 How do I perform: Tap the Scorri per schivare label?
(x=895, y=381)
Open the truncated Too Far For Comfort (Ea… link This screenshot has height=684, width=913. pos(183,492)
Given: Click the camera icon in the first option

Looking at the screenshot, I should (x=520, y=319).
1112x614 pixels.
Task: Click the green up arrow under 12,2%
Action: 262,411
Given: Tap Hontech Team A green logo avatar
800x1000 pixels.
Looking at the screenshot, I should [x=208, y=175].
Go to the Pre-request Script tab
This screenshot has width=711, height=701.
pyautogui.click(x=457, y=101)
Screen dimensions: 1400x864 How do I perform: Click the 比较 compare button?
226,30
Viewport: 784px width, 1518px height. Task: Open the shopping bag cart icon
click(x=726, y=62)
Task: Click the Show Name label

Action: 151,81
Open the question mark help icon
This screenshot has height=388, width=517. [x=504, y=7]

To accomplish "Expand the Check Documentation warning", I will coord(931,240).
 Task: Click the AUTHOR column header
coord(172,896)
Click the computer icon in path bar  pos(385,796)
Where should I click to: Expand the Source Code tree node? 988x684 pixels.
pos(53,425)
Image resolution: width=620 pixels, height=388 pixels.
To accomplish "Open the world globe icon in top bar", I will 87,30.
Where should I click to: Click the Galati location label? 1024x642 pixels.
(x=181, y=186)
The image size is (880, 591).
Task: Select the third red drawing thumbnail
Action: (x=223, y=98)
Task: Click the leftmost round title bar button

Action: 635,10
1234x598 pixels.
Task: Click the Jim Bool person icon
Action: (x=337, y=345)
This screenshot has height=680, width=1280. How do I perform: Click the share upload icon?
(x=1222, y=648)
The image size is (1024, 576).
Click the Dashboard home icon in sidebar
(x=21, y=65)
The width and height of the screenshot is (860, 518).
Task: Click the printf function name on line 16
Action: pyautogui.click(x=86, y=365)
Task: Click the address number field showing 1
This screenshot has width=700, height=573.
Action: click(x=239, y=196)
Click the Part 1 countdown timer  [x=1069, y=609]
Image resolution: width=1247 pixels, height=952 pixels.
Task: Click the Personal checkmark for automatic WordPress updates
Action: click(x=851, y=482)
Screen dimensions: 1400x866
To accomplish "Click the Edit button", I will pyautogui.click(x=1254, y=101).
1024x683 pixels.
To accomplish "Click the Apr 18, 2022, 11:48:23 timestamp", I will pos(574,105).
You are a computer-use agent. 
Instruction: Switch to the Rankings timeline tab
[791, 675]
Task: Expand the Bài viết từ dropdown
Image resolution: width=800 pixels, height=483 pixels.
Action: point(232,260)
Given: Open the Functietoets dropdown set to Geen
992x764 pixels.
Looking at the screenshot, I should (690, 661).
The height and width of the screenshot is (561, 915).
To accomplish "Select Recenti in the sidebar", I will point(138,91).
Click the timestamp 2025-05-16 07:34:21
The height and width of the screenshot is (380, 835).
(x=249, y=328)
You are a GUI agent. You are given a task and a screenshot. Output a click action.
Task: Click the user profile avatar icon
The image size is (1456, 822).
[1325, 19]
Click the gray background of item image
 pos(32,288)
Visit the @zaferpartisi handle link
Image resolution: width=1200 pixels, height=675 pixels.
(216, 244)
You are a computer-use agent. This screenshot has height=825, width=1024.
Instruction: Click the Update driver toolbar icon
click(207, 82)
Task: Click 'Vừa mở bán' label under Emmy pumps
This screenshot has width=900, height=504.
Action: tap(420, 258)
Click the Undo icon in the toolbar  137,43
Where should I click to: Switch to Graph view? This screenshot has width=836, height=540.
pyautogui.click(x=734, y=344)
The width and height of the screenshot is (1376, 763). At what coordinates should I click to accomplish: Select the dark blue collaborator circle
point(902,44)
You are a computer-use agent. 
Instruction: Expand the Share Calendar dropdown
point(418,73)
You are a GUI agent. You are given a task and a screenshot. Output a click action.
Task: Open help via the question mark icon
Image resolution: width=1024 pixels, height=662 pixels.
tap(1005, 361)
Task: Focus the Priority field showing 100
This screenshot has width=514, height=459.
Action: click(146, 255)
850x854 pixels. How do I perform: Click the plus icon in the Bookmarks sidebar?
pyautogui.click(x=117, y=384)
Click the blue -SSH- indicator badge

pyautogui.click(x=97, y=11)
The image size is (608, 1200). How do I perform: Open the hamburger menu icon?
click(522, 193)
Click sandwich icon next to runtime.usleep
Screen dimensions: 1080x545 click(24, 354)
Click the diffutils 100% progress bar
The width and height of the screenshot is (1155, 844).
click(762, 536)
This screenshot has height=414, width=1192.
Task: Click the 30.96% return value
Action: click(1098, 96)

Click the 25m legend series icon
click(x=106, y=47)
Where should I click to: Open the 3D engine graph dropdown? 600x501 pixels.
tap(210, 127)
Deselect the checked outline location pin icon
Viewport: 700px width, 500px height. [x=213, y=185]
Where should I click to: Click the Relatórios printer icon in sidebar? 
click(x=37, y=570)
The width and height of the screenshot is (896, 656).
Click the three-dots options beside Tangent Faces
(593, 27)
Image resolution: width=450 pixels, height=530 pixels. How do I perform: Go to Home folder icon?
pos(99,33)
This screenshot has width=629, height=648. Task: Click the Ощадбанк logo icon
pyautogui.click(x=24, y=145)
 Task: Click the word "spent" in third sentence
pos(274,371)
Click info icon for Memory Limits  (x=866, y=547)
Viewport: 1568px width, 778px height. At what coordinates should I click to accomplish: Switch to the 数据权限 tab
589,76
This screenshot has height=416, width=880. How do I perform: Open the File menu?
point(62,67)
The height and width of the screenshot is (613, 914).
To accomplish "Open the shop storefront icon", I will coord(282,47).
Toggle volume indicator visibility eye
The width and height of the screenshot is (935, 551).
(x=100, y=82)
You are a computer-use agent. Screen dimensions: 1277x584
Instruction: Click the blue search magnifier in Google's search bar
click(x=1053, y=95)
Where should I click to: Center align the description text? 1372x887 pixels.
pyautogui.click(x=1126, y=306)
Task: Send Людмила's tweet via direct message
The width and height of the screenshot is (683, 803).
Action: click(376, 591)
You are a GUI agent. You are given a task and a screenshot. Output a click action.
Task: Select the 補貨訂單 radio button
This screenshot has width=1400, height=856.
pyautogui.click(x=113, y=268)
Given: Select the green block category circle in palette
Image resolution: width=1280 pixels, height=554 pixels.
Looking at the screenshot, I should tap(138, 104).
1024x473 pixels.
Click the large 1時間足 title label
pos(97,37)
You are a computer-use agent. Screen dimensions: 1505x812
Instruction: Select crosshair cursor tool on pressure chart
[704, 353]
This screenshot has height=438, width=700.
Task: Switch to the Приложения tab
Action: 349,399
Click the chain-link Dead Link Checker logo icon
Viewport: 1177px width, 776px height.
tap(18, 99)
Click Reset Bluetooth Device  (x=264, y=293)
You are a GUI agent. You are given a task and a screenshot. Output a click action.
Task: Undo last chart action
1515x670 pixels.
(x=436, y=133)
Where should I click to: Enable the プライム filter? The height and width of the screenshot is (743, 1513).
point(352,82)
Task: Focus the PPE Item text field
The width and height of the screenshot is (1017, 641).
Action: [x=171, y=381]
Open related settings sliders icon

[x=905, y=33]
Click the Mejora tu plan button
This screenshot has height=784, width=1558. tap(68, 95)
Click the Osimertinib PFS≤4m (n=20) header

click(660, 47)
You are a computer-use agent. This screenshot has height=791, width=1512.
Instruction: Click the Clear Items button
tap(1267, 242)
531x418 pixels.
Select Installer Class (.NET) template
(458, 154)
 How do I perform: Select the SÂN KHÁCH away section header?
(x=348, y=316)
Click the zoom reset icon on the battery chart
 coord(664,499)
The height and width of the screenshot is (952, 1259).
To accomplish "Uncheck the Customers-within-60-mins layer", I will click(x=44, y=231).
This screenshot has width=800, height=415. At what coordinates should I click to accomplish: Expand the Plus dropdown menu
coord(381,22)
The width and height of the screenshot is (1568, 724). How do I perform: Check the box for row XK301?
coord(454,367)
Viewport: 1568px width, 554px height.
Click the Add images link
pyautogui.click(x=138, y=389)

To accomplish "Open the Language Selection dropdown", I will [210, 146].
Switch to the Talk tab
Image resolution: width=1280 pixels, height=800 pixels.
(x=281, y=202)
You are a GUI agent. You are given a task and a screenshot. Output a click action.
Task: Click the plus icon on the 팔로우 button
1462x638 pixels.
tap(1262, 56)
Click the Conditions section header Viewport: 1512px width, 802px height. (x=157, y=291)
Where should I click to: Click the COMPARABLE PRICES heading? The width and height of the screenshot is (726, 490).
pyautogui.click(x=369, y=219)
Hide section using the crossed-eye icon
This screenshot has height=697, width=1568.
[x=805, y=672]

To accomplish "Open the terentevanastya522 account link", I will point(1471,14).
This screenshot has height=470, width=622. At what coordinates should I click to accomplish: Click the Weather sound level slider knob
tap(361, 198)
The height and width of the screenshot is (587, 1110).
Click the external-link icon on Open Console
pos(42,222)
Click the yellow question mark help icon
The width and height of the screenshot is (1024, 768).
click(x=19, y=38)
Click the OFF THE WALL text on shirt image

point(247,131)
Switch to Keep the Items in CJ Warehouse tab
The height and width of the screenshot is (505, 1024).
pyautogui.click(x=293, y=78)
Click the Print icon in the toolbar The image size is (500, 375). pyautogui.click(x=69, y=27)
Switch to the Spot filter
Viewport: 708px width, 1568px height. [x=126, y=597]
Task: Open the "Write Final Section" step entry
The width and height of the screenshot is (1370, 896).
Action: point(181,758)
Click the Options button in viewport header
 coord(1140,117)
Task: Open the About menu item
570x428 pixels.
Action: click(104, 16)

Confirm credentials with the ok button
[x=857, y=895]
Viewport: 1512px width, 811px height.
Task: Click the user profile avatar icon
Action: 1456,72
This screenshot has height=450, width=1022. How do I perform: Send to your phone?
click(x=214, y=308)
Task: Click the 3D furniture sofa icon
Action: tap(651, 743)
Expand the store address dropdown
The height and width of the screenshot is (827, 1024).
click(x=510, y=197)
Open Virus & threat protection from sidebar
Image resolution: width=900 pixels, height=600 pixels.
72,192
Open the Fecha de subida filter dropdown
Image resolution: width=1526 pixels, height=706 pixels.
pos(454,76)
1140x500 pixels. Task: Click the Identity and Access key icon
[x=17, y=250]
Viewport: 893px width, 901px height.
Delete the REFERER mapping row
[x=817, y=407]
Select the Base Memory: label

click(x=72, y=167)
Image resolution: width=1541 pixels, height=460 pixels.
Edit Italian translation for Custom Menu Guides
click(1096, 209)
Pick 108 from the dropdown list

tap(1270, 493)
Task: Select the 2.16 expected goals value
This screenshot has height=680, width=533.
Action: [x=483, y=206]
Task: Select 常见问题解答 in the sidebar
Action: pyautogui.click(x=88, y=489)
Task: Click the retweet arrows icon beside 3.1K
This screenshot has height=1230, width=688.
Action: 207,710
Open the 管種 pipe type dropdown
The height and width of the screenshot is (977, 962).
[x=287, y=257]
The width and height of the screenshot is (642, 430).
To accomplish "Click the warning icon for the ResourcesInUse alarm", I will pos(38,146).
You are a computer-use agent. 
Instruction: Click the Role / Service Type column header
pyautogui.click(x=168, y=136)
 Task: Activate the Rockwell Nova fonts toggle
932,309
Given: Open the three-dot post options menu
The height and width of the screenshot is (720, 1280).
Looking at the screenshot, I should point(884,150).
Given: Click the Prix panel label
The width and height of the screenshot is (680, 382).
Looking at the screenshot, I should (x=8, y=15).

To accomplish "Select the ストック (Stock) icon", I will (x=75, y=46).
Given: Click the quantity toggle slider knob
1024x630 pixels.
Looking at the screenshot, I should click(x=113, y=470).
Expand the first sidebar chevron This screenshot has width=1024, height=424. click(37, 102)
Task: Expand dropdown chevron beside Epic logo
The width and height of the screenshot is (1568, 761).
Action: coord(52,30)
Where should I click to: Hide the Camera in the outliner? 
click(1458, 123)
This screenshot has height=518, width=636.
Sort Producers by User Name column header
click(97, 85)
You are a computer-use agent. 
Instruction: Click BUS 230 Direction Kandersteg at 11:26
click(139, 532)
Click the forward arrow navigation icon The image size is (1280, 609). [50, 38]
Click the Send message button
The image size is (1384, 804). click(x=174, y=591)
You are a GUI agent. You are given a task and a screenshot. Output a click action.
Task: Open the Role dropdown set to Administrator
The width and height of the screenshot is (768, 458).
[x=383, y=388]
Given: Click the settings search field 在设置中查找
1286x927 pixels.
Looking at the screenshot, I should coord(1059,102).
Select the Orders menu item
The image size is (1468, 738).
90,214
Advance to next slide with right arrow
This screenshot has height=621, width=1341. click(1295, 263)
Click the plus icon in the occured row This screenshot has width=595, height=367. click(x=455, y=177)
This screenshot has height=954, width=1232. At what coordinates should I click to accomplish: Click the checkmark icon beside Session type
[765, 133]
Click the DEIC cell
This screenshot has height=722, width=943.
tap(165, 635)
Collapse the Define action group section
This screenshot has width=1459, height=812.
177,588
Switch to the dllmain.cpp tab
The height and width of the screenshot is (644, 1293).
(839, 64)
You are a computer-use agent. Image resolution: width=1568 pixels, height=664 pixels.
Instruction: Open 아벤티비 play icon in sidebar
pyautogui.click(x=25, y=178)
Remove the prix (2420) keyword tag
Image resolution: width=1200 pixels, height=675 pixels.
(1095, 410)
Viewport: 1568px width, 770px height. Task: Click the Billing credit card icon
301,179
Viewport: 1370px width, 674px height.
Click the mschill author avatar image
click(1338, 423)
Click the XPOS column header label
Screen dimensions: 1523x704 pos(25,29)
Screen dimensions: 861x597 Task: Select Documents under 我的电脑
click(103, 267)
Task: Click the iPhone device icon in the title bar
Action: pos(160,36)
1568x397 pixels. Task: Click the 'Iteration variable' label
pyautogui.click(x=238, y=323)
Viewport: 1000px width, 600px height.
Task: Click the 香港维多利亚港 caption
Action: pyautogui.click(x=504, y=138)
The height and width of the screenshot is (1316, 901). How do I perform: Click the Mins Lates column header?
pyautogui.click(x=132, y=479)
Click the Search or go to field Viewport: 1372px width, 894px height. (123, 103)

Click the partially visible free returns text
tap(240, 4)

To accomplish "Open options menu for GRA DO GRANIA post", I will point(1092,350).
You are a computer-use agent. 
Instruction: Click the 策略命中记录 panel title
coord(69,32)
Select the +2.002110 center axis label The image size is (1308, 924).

______________________________

**YOUR OBJECTIVE:** All that is wanted is a faithful reproduction of the line above with "Click the forward", the line with "You are a computer-use agent. Image", and every line in between.

**ANSWER TO THE EXERCISE:**
Click the forward arrow navigation icon The image size is (1280, 609). [50, 38]
Click the Send message button
The image size is (1384, 804). click(x=174, y=591)
You are a GUI agent. You are given a task and a screenshot. Output a click action.
Task: Open the Role dropdown set to Administrator
The width and height of the screenshot is (768, 458).
[x=383, y=388]
Given: Click the settings search field 在设置中查找
1286x927 pixels.
Looking at the screenshot, I should coord(1059,102).
Select the Orders menu item
The image size is (1468, 738).
90,214
Advance to next slide with right arrow
This screenshot has height=621, width=1341. click(1295, 263)
Click the plus icon in the occured row This screenshot has width=595, height=367. click(x=455, y=177)
This screenshot has height=954, width=1232. At what coordinates should I click to accomplish: Click the checkmark icon beside Session type
[765, 133]
Click the DEIC cell
This screenshot has height=722, width=943.
tap(165, 635)
Collapse the Define action group section
This screenshot has width=1459, height=812.
177,588
Switch to the dllmain.cpp tab
The height and width of the screenshot is (644, 1293).
(839, 64)
You are a computer-use agent. Image resolution: width=1568 pixels, height=664 pixels.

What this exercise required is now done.